__MATERIAL SUPPLIED__
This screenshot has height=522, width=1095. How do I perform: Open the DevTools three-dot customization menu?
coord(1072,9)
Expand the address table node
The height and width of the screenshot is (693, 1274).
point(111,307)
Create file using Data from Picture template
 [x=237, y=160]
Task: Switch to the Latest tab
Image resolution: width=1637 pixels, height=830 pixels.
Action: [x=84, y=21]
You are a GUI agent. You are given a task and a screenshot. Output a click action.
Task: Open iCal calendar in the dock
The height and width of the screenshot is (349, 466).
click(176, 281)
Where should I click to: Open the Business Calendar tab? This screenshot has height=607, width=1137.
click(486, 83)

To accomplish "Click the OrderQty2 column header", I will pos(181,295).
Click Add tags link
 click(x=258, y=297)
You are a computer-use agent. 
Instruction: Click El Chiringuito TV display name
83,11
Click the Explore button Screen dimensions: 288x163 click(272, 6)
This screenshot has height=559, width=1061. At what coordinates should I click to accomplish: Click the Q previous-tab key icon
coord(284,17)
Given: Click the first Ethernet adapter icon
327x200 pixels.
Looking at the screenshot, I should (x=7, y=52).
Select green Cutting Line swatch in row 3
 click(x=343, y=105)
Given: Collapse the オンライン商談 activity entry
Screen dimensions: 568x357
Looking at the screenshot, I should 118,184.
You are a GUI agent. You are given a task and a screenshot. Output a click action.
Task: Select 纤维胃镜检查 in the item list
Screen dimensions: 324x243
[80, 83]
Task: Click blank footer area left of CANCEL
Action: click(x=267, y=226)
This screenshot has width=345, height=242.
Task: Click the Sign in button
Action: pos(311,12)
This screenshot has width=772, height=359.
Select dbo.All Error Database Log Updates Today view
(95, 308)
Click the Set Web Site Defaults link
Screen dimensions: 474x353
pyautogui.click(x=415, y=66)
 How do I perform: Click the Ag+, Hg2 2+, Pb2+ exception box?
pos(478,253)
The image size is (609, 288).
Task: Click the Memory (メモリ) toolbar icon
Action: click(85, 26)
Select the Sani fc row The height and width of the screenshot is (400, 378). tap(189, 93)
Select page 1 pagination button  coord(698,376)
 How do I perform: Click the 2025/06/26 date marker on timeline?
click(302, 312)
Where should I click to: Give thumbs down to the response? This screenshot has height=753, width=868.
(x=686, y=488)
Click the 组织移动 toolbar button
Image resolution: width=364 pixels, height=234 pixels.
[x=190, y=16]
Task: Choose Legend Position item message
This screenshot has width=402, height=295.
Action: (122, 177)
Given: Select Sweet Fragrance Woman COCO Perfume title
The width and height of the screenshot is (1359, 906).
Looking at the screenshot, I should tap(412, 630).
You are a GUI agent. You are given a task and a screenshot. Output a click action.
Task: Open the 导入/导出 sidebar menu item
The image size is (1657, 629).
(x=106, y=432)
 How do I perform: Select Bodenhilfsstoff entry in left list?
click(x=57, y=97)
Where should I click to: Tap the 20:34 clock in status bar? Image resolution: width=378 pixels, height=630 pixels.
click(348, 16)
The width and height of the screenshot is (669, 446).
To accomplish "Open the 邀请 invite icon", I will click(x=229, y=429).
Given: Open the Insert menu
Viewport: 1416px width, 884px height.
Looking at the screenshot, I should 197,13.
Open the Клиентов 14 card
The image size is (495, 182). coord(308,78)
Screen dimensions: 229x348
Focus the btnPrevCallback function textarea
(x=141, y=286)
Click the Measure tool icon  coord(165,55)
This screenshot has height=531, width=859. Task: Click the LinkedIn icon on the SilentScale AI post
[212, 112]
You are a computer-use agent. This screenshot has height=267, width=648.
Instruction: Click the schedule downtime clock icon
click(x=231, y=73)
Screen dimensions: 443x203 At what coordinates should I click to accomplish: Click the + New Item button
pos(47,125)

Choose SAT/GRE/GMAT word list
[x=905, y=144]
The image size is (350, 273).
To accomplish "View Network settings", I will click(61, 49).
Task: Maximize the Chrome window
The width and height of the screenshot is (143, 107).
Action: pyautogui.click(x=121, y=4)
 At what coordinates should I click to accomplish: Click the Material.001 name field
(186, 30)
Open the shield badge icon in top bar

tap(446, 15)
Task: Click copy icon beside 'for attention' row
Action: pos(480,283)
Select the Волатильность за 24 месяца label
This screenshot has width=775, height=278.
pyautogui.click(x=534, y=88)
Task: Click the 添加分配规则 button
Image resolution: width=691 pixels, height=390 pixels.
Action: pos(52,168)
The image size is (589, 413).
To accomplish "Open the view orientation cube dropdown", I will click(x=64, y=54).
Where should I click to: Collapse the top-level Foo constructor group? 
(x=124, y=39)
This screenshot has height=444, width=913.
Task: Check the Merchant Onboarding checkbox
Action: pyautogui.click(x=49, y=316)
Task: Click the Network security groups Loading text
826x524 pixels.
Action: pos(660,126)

__TASK INSTRUCTIONS__
Transcribe all of the data so that each line matches the source exactly.

__ANSWER TO THE PROBLEM__
This screenshot has height=522, width=1095. How do I perform: Open the DevTools three-dot customization menu?
coord(1072,9)
Expand the address table node
The height and width of the screenshot is (693, 1274).
point(111,307)
Create file using Data from Picture template
 [x=237, y=160]
Task: Switch to the Latest tab
Image resolution: width=1637 pixels, height=830 pixels.
Action: [x=84, y=21]
You are a GUI agent. You are given a task and a screenshot. Output a click action.
Task: Open iCal calendar in the dock
The height and width of the screenshot is (349, 466).
click(176, 281)
Where should I click to: Open the Business Calendar tab? This screenshot has height=607, width=1137.
click(486, 83)

To accomplish "Click the OrderQty2 column header", I will pos(181,295).
Click Add tags link
 click(x=258, y=297)
You are a computer-use agent. 
Instruction: Click El Chiringuito TV display name
83,11
Click the Explore button Screen dimensions: 288x163 click(272, 6)
This screenshot has height=559, width=1061. At what coordinates should I click to accomplish: Click the Q previous-tab key icon
coord(284,17)
Given: Click the first Ethernet adapter icon
327x200 pixels.
Looking at the screenshot, I should (x=7, y=52).
Select green Cutting Line swatch in row 3
 click(x=343, y=105)
Given: Collapse the オンライン商談 activity entry
Screen dimensions: 568x357
Looking at the screenshot, I should 118,184.
You are a GUI agent. You are given a task and a screenshot. Output a click action.
Task: Select 纤维胃镜检查 in the item list
Screen dimensions: 324x243
[80, 83]
Task: Click blank footer area left of CANCEL
Action: click(x=267, y=226)
This screenshot has width=345, height=242.
Task: Click the Sign in button
Action: pos(311,12)
This screenshot has width=772, height=359.
Select dbo.All Error Database Log Updates Today view
(95, 308)
Click the Set Web Site Defaults link
Screen dimensions: 474x353
pyautogui.click(x=415, y=66)
 How do I perform: Click the Ag+, Hg2 2+, Pb2+ exception box?
pos(478,253)
The image size is (609, 288).
Task: Click the Memory (メモリ) toolbar icon
Action: click(85, 26)
Select the Sani fc row The height and width of the screenshot is (400, 378). tap(189, 93)
Select page 1 pagination button  coord(698,376)
 How do I perform: Click the 2025/06/26 date marker on timeline?
click(302, 312)
Where should I click to: Give thumbs down to the response? This screenshot has height=753, width=868.
(x=686, y=488)
Click the 组织移动 toolbar button
Image resolution: width=364 pixels, height=234 pixels.
[x=190, y=16]
Task: Choose Legend Position item message
This screenshot has width=402, height=295.
Action: (122, 177)
Given: Select Sweet Fragrance Woman COCO Perfume title
The width and height of the screenshot is (1359, 906).
Looking at the screenshot, I should tap(412, 630).
You are a GUI agent. You are given a task and a screenshot. Output a click action.
Task: Open the 导入/导出 sidebar menu item
The image size is (1657, 629).
(x=106, y=432)
 How do I perform: Select Bodenhilfsstoff entry in left list?
click(x=57, y=97)
Where should I click to: Tap the 20:34 clock in status bar? Image resolution: width=378 pixels, height=630 pixels.
click(348, 16)
The width and height of the screenshot is (669, 446).
To accomplish "Open the 邀请 invite icon", I will click(x=229, y=429).
Given: Open the Insert menu
Viewport: 1416px width, 884px height.
Looking at the screenshot, I should 197,13.
Open the Клиентов 14 card
The image size is (495, 182). coord(308,78)
Screen dimensions: 229x348
Focus the btnPrevCallback function textarea
(x=141, y=286)
Click the Measure tool icon  coord(165,55)
This screenshot has height=531, width=859. Task: Click the LinkedIn icon on the SilentScale AI post
[212, 112]
You are a computer-use agent. This screenshot has height=267, width=648.
Instruction: Click the schedule downtime clock icon
click(x=231, y=73)
Screen dimensions: 443x203 At what coordinates should I click to accomplish: Click the + New Item button
pos(47,125)

Choose SAT/GRE/GMAT word list
[x=905, y=144]
The image size is (350, 273).
To accomplish "View Network settings", I will click(61, 49).
Task: Maximize the Chrome window
The width and height of the screenshot is (143, 107).
Action: pyautogui.click(x=121, y=4)
 At what coordinates should I click to accomplish: Click the Material.001 name field
(186, 30)
Open the shield badge icon in top bar

tap(446, 15)
Task: Click copy icon beside 'for attention' row
Action: pos(480,283)
Select the Волатильность за 24 месяца label
This screenshot has width=775, height=278.
pyautogui.click(x=534, y=88)
Task: Click the 添加分配规则 button
Image resolution: width=691 pixels, height=390 pixels.
Action: pos(52,168)
The image size is (589, 413).
To accomplish "Open the view orientation cube dropdown", I will click(x=64, y=54).
Where should I click to: Collapse the top-level Foo constructor group? 
(x=124, y=39)
This screenshot has height=444, width=913.
Task: Check the Merchant Onboarding checkbox
Action: pyautogui.click(x=49, y=316)
Task: Click the Network security groups Loading text
826x524 pixels.
Action: pos(660,126)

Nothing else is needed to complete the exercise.